PROBLEM DETAILS: Extract every line of the records below that contains the string "height". Reproduce each such line in full.

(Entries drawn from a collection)
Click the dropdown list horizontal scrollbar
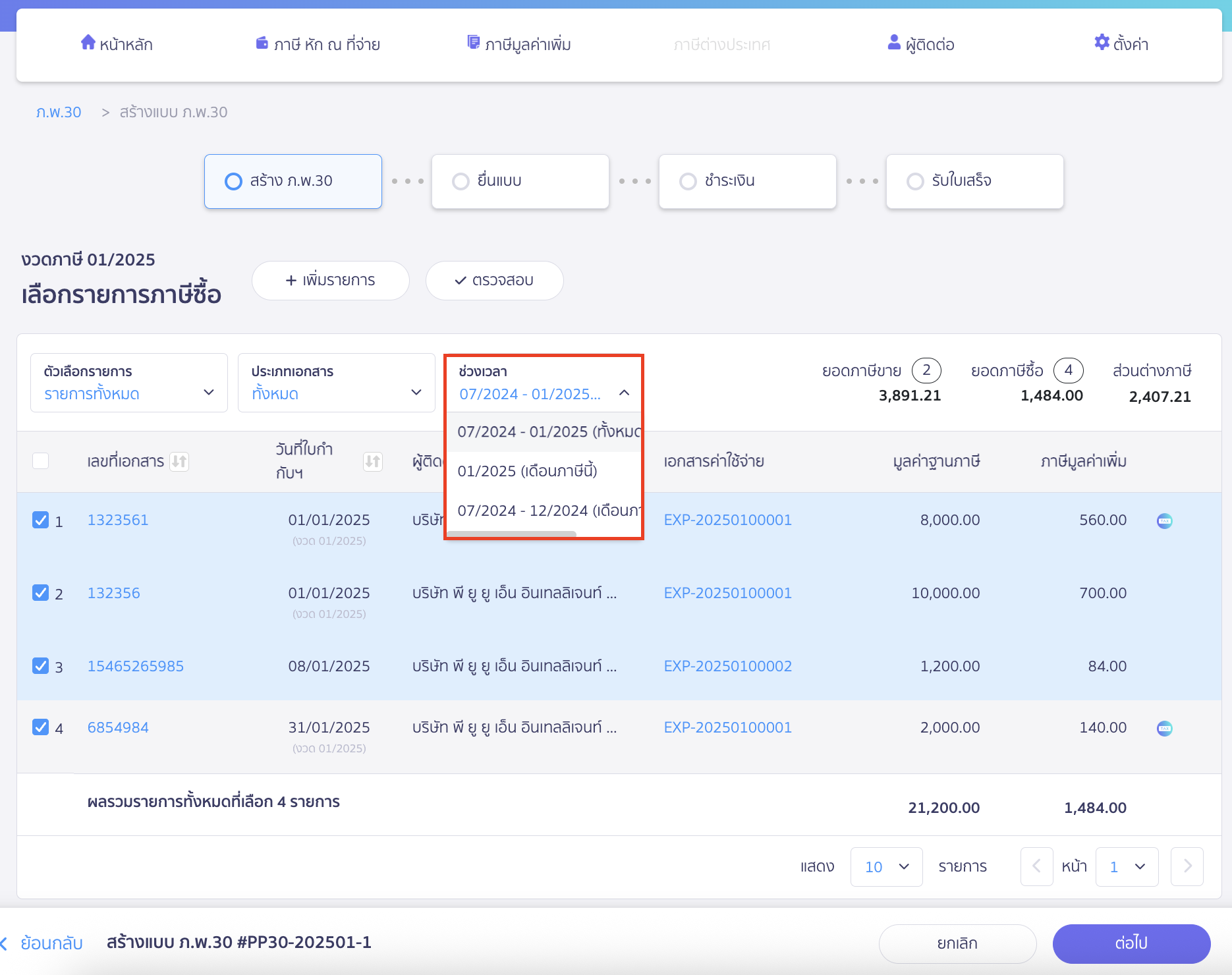pyautogui.click(x=512, y=534)
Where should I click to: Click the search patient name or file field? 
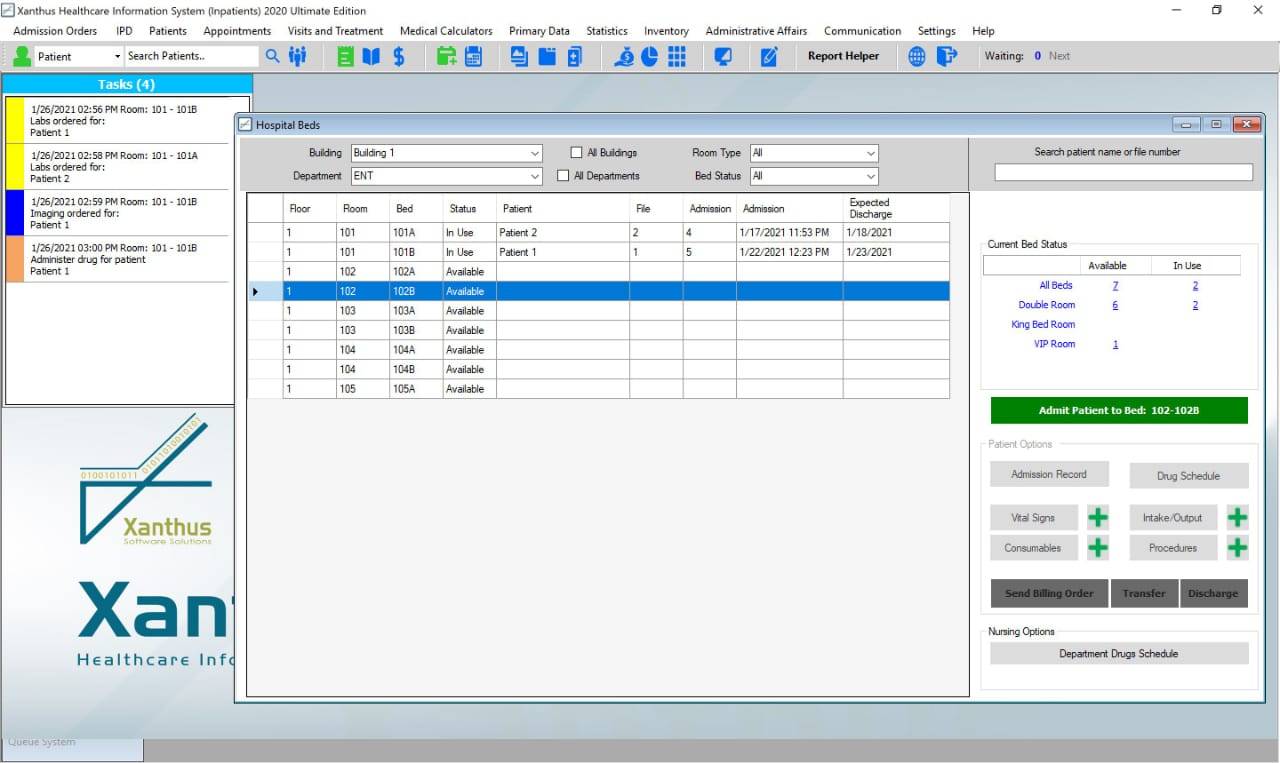tap(1123, 173)
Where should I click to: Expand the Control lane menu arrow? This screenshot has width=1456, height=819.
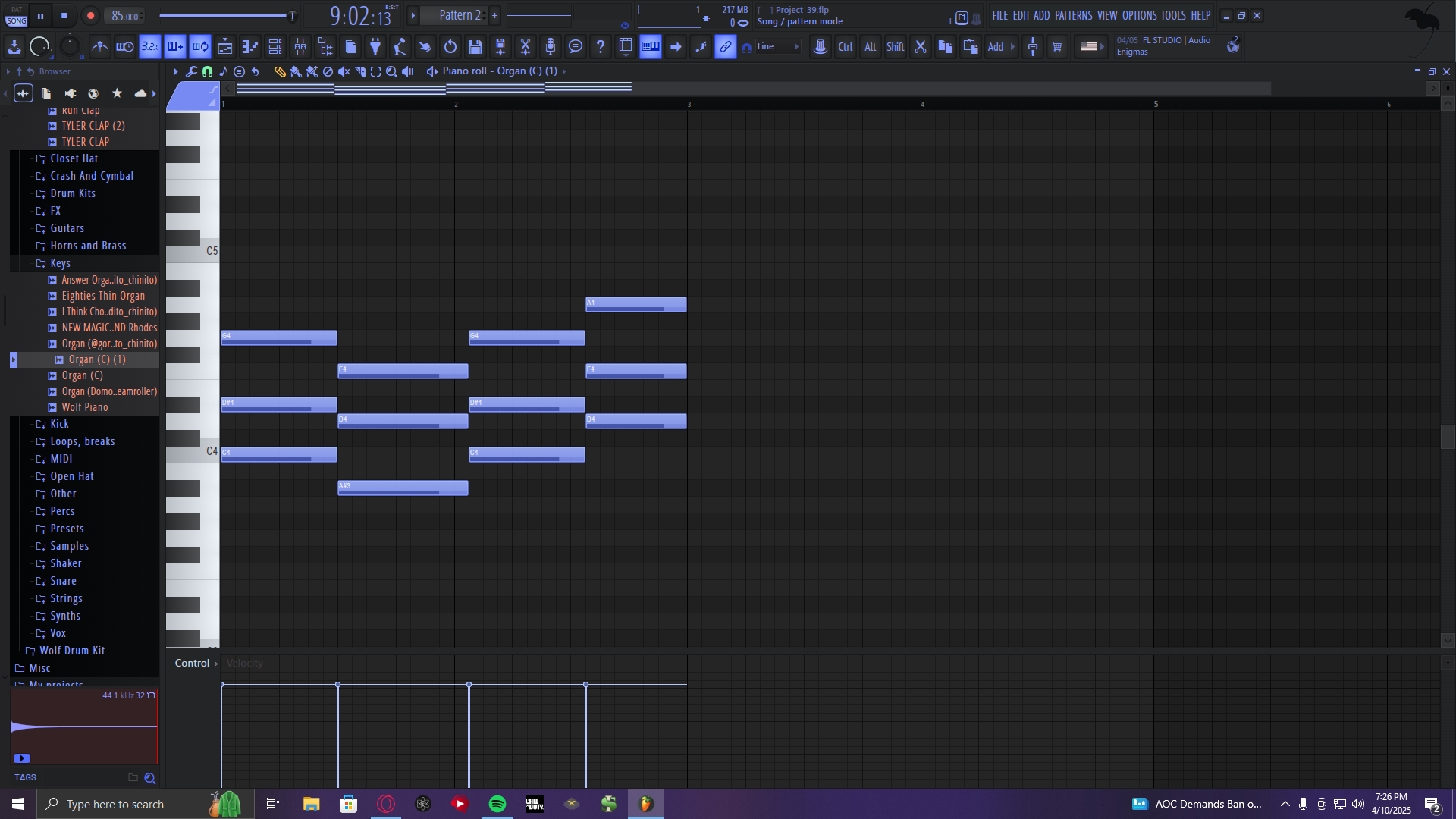[216, 664]
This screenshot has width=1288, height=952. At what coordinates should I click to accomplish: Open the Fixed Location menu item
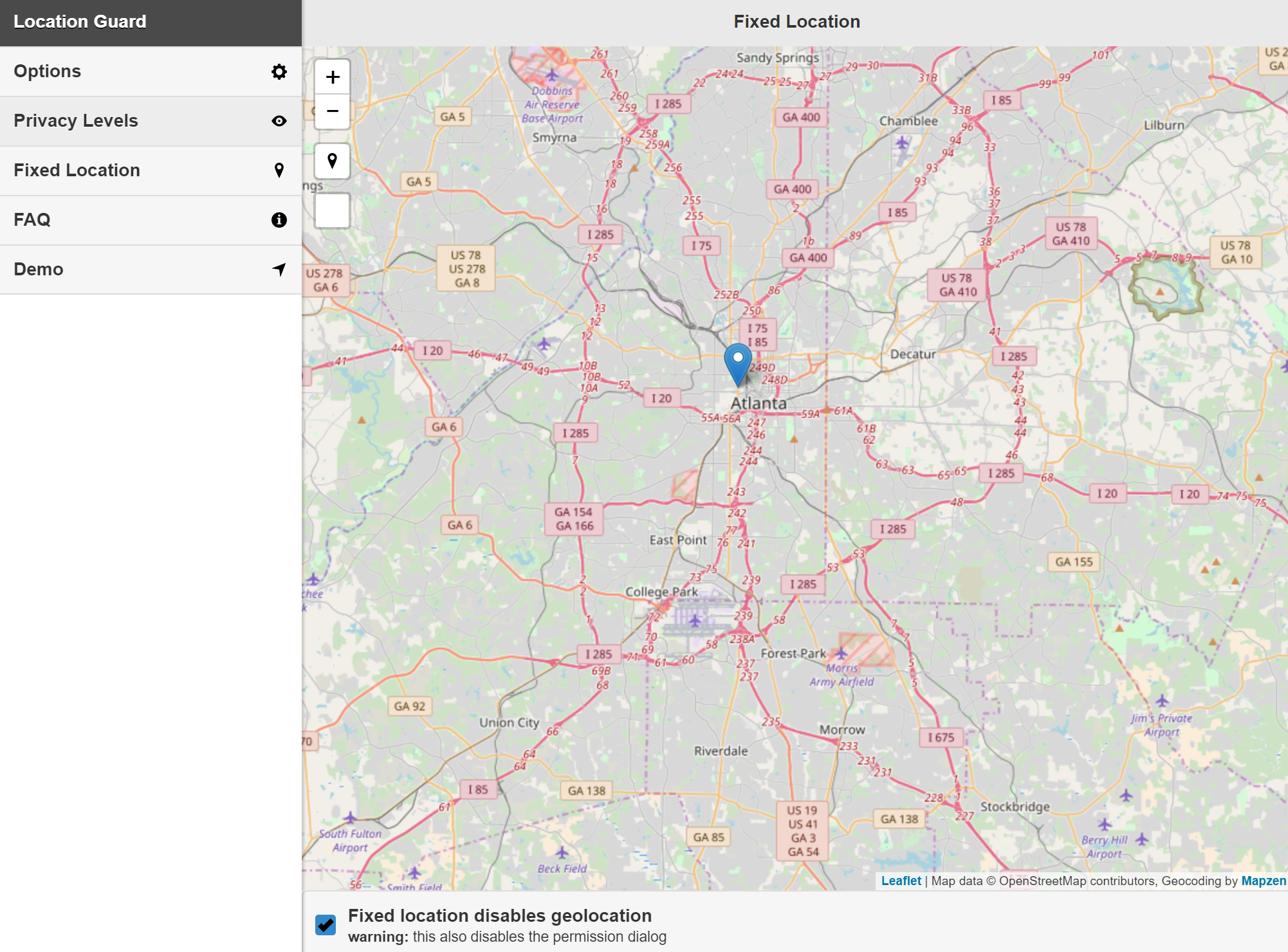pos(150,170)
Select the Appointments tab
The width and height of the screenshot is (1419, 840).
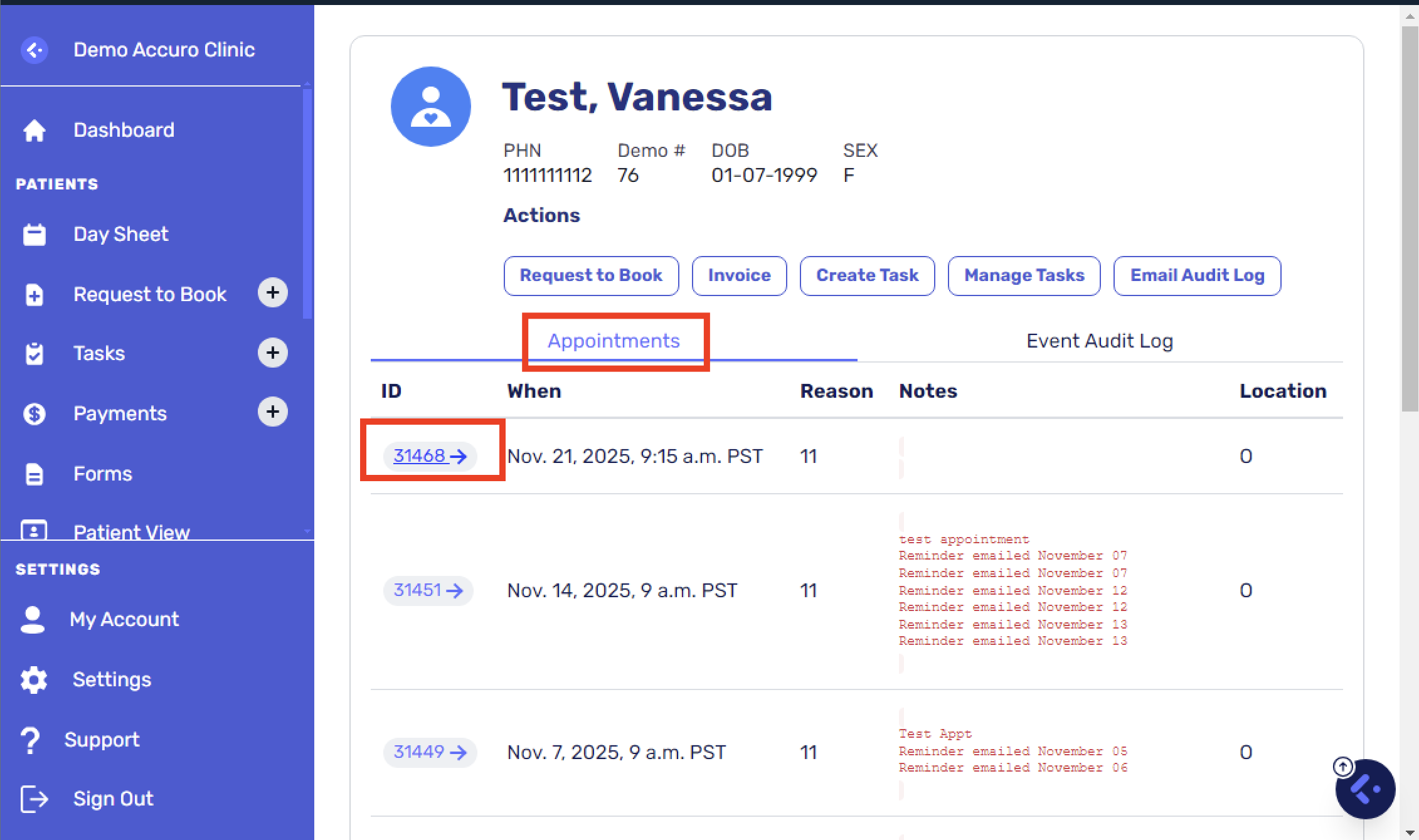coord(614,341)
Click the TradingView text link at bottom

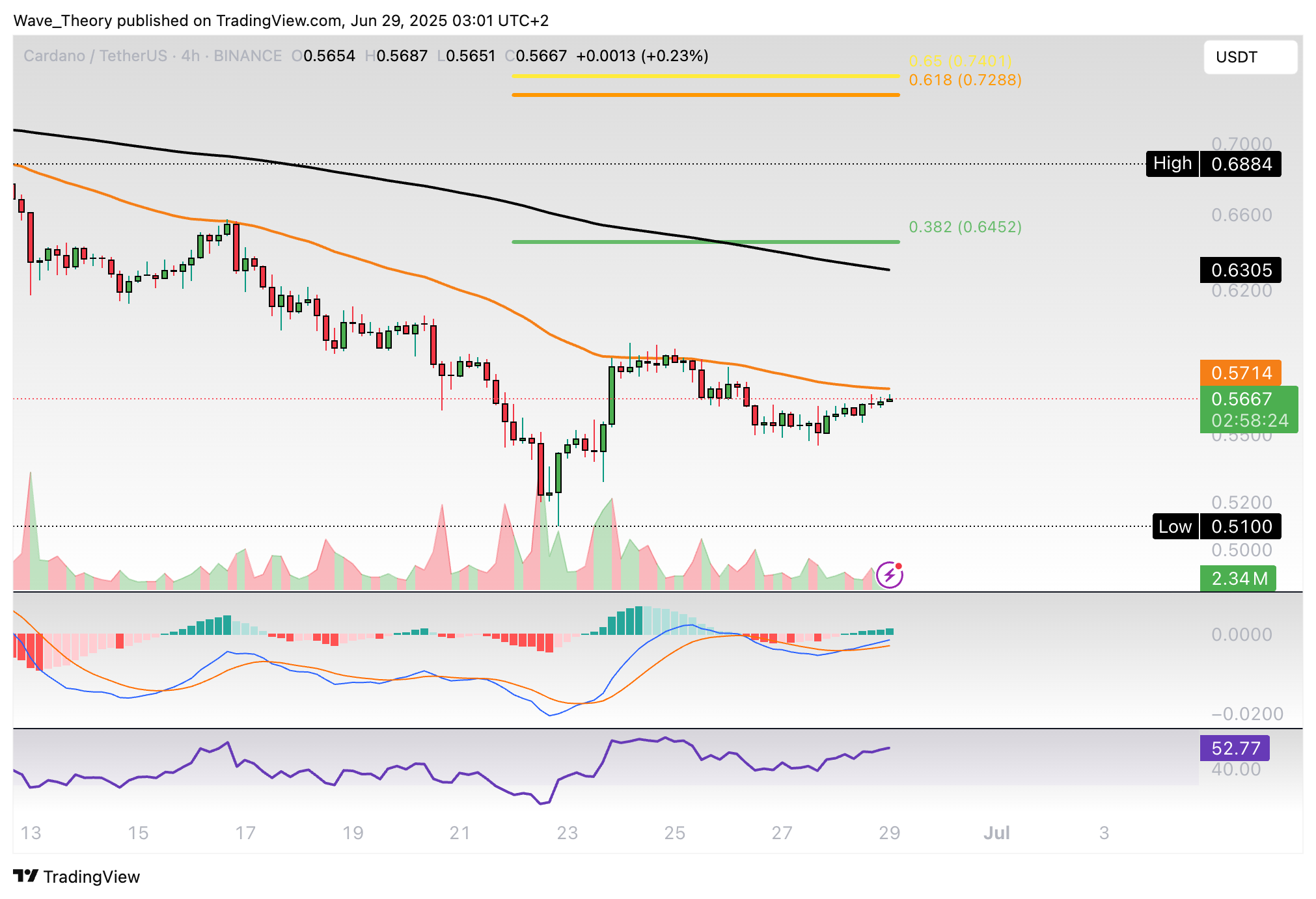pyautogui.click(x=92, y=877)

WRITTEN RESPONSE:
Where should I click to: Expand the Control lane menu arrow? This screenshot has width=1456, height=819.
This screenshot has width=1288, height=952. At what coordinates should I click to accomplish: Open the Fixed Location menu item
The width and height of the screenshot is (1419, 840).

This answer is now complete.